In 1950, he ran for a judgeship in Westmoreland and won — only to be told that he could not serve because he had not been a citizen for a full year before the election. Rather than quitting, he ran again in 1952, and served from then until he moved to Washington as a congressman in 1957. He served three terms representing the Imperial Valley. Early in his campaign for a fourth term, he suffered a stroke and was defeated in November

Dr. Saund helped to break down the entrenched opposition to citizenship rights for immigrants of Asian ancestry. He also was prophetic in warning about lending foreign aid money solely to central governments. He believed that it would lead to corrupt practices. He successfully championed the Saund Amendment to the Foreign Assistance Act of 1961 over the objections of the Kennedy Admninistration.

To most Asian Indians, however, Saund's main accomplishment is the pride he gave future generations of politicos and activists. A century after his birth and a quarter-century after his death, Dr. Saund continues to inspire Asian Indian advocates. Nasim G. Memon of the Indian American Forum for Political Education still remembers Saund's immortal quote: "There is no room in the United States of America for second-class citizenship."

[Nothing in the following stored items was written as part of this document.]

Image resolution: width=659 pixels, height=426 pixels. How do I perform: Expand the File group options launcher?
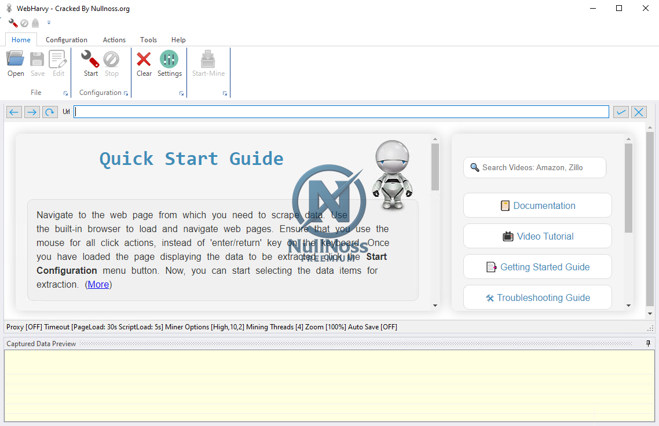[x=65, y=93]
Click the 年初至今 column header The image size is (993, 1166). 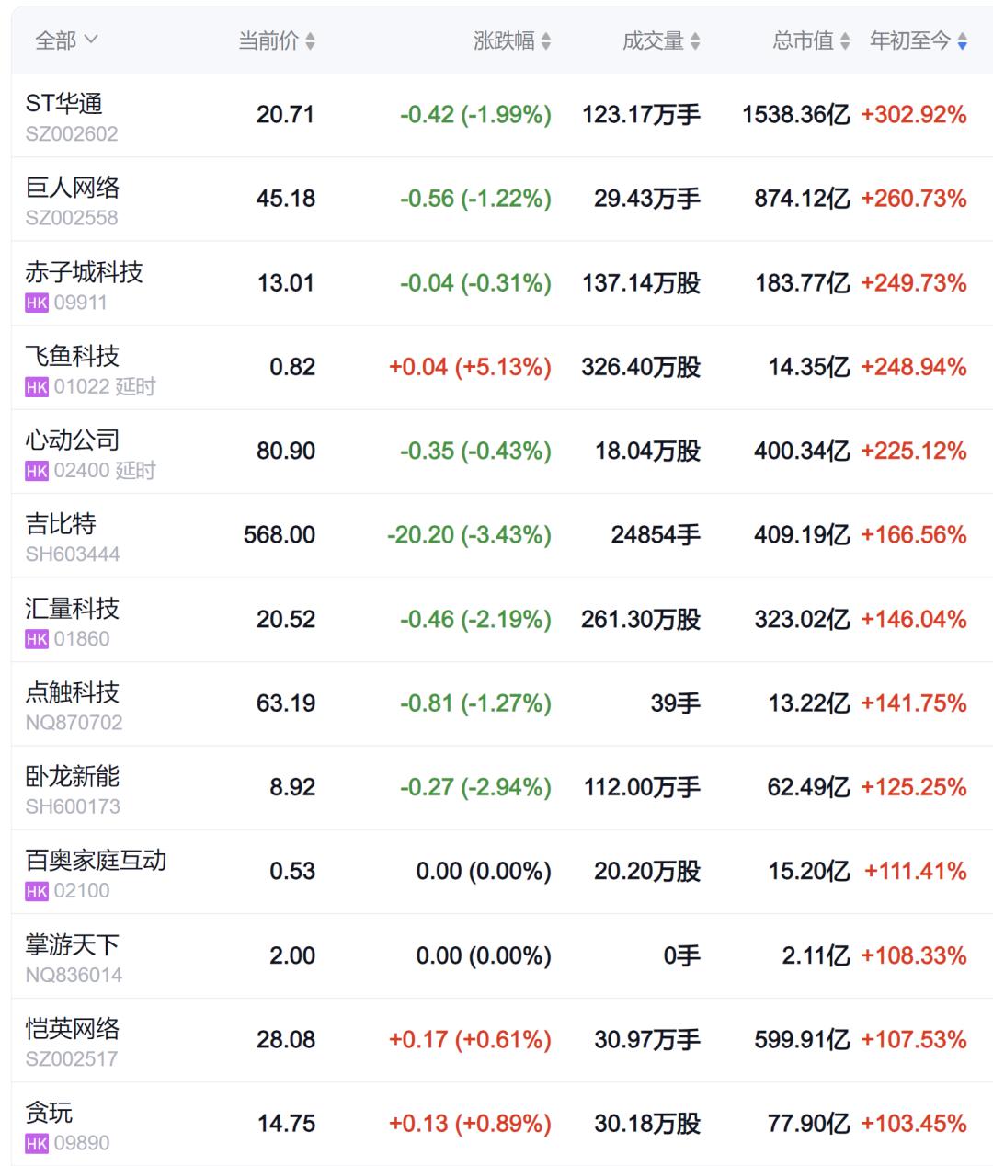(909, 40)
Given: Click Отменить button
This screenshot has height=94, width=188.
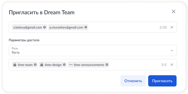Looking at the screenshot, I should point(133,81).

Given his impressive achievement of being elected from a district with almost no Asian Americans in the segregation era, why isn't Saund better known? Perhaps the lack of knowledge reflects the greater lack of awareness of Asian American pioneers and history in general. Under the "Asian American" rubric, South Asians are further marginalized and made invisible both due to their low numbers and their racial difference from what is generally considered to be "Asian," said Aly Kassam-Remtulla, Rhodes Scholar and former Instructor in Asian American Studies at Stanford University. Another theory, posited by Dr. Rajini Srikanth of the University of Massachusetts at Boston, is that Saund's invisibility stems from the tone of his book Congressman from India — a "very upbeat, very gung-ho" tone about the United States, and very celebratory of individual effort and resolve. Given that Asian American studies has by and large seen itself as a protest movement, as a challenge to established systems, Saund's optimism may come across as inappropriate and the lack of anger he professed as misguided.

Asian Indians Today
In any case, Saund today would be proud to see that distinguished Americans of South Asian ancestry include conductor Zubin Mehta, former EEOC Commissioner Joy Cherian, award-winning author Bharati Mukherjee, and filmmaker Ismail Merchant. According to government estimates, there were 359,000 Asian Indian Americans in 1980, 815,447 in 1990 and more than 1.3 million today, including some 25,000 medical doctors. By 1990 Census estimates, Asian Indians had a per capita income of $17,777 as compared with the national average of $14,420, and high levels of educational achievement (averaging 15.6 years) and annual household income ($34,300).

Though no Asian Indian has yet matched Saund's success, Asian Indians have served on the state level in Maryland, Minnesota, and Wyoming, and run for office in states as diverse as California, New York, South Dakota, and Georgia.

Dalip Singh Saund died on April 22, 1973, in Hollywood, Calif., and was interred in Forest Lawn Cemetery in Glendale, Calif. Said Don Nakanishi, head of UCLA's Asian American Studies Center: "On his 100th birthday, I hope we shine a bright light on his political career and the lessons we can learn from his remarkable achievements."